How to Thoroughly Enjoy Alaska’s Top 5 Tourist Destinations
Insider travel tips are always the best.
If you’re headed up to Alaska this summer, take a moment to review our personal notes on the most popular attractions. Here they are:
Denali National Park
Take the shuttle bus instead of the (more expensive) tour bus. Sure, you won’t get a meal or a narrative, but the shuttle drivers will stop for wildlife viewing, restroom stops and beautiful scenery.
Bonus: unlike the tour buses, shuttle buses let you to get off and tromp around the park to your heart’s desire. To get back on, all you have to do is flag down another shuttle bus.
Be aware of the wildlife that roam freely in this spectacular wildlife preserve. Some of them bite. Or worse.
Denali Park Information: http://www.nps.gov/dena/planyourvisit/index.htm
Kenai Fjords National Park
Welcome to the Kenai Fjords — where mountains, ice and ocean collide into some of the most breathtaking scenery on Earth.

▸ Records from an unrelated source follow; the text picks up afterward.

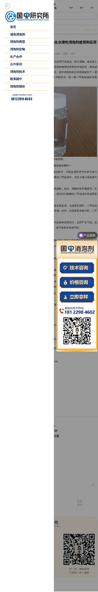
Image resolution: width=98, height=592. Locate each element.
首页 (13, 27)
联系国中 (16, 79)
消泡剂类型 (17, 42)
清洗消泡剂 (17, 34)
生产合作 (16, 56)
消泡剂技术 (17, 72)
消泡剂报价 (17, 86)
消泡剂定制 (17, 49)
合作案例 (16, 64)
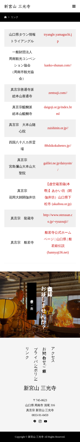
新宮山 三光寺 (17, 6)
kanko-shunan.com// (57, 65)
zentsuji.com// (57, 93)
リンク (27, 351)
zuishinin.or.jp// (57, 128)
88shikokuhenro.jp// (57, 145)
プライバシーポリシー (36, 361)
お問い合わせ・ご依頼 (44, 355)
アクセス (53, 353)
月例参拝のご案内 (31, 301)
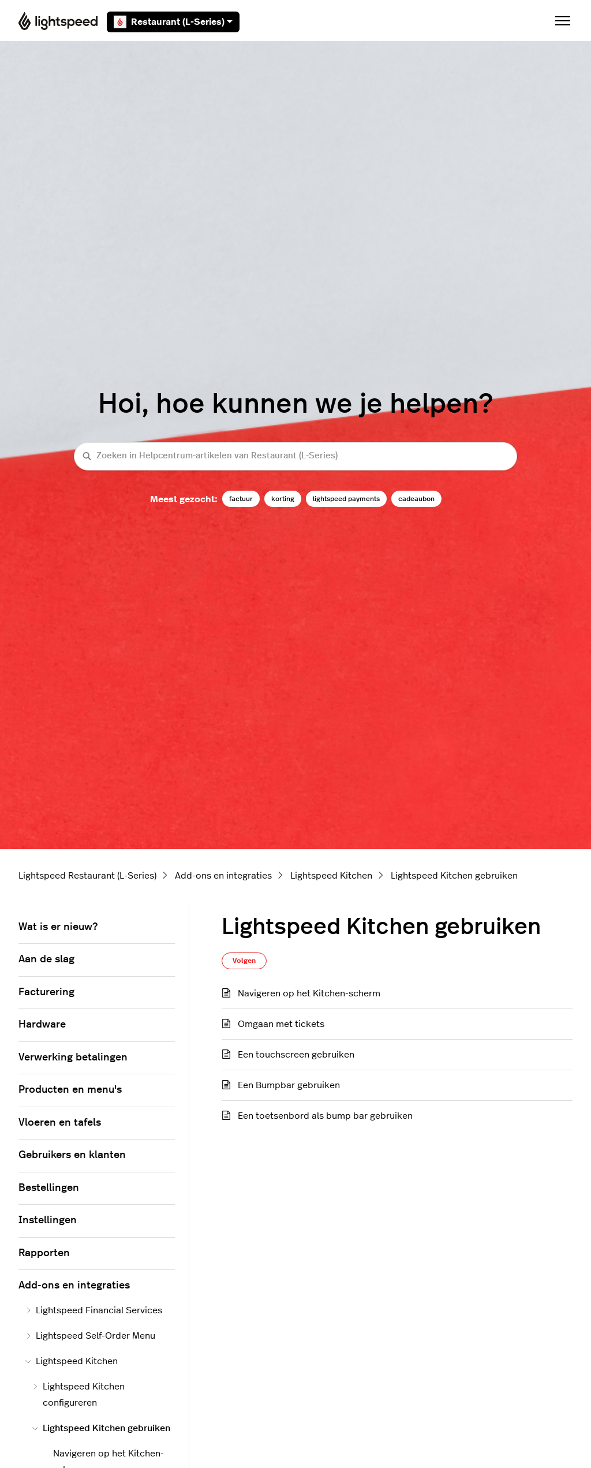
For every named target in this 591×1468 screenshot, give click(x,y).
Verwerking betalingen (73, 1057)
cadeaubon (416, 498)
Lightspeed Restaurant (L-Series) (87, 875)
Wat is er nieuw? (58, 927)
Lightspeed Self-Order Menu (90, 1335)
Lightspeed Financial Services (93, 1310)
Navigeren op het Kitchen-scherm (309, 993)
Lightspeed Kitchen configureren (78, 1394)
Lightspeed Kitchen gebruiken (454, 875)
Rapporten (44, 1253)
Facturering (46, 992)
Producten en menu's (70, 1090)
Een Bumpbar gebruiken (289, 1085)
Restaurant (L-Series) (173, 22)
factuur (241, 498)
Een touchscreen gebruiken (296, 1054)
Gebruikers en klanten (72, 1155)
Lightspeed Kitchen (331, 875)
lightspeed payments (346, 498)
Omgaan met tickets (281, 1024)
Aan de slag (46, 959)
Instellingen (47, 1220)
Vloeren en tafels (59, 1123)
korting (282, 498)
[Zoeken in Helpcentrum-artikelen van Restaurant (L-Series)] (295, 456)
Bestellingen (48, 1188)
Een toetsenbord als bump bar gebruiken (325, 1115)
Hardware (42, 1024)
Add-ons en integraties (223, 875)
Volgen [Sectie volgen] (244, 960)
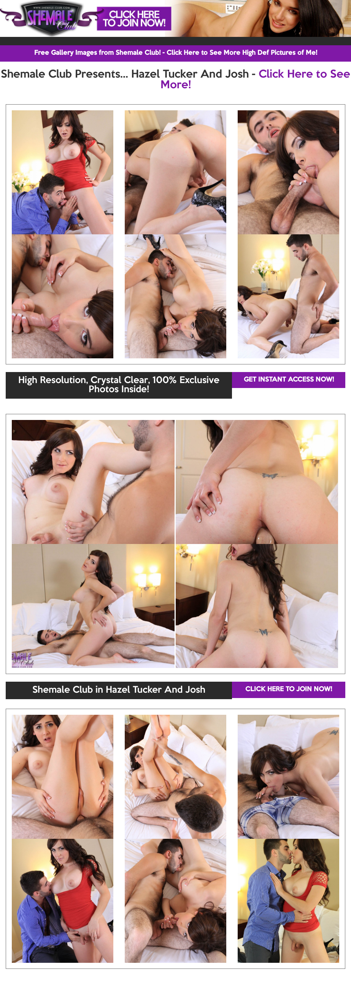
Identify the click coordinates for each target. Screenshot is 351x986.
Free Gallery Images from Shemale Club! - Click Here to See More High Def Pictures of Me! (175, 53)
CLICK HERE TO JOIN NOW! (288, 689)
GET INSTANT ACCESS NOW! (289, 380)
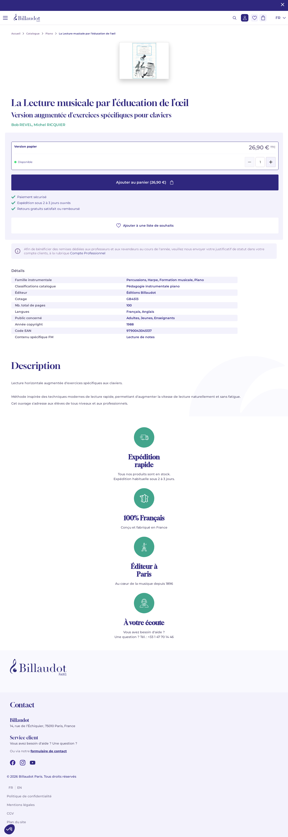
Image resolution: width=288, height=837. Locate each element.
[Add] (271, 162)
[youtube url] (32, 762)
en (19, 788)
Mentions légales (21, 805)
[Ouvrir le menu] (5, 17)
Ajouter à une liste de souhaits (145, 225)
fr (11, 788)
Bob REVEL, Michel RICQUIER (38, 125)
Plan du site (16, 822)
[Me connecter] (244, 18)
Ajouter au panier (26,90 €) (145, 182)
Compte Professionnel (87, 253)
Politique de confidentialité (29, 796)
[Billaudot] (27, 18)
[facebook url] (12, 762)
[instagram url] (22, 762)
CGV (10, 813)
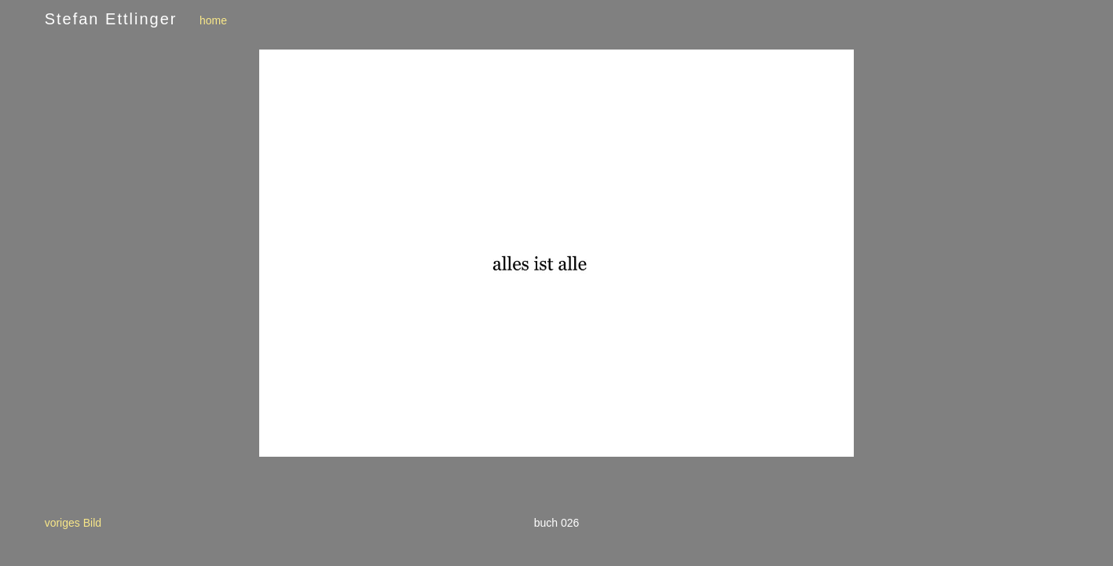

Most park visitors arrive via cruise boat for glacier and wildlife viewing, so the only way drive into Kenai Fjords is to take the Herman Leirer (Exit Glacier) Road. In either case, bring a good coat no matter the weather: it gets downright chilly.
Tip: Go in July or August for the best views, and be sure to book the cruise well in advance.
Kenai Fjords National Park Information: http://www.nps.gov/kefj/index.htm
Alaska Wildlife Conservation Center
The AWCC near Girdwood is a really cool place for anyone who’s ever wanted get up close and personal with truly wild animals you’d normally stay far away from (like bears, wolverines, oversized moose).
Most of the animals here are rescues that were injured and need rehabilitation. Some of these creatures get released and some are permanent residents.
Tip: The brown bear feeding is at 4:30, when the bears are most active. Don’t miss it.
AWCC Information: https://www.alaskawildlife.org/
Alaska Sealife Center
The Alaska Sealife Center in Seward is not only an aquarium, but also functions as a permanent rehab center for Alaska’s marine mammals.
You can choose multiple tours, but we very strongly recommend the puffin encounter. When’s the last time you came face to face with a puffin?
Alaska Sealife Center Information: http://www.alaskasealife.org/
Independence Mine State Historical Park
Hey, a free attraction! (if you don’t count the modest $5 parking fee, that is). Alaska used to be a gold miner mecca, and this “ghost town” in Hatcher’s Pass is an old, abandoned gold mine.
Tip #1: You can actually pan for gold if you have your own equipment. Just make sure to read the signs that point out the “it’s okay to mine for gold” areas.
Tip #2: Take a short hike across from the park to the hanging lake. The Gold Cord Lake Trail is only 1 mile long and well worth the climb once you reach the top and walk alongside the hanging lake.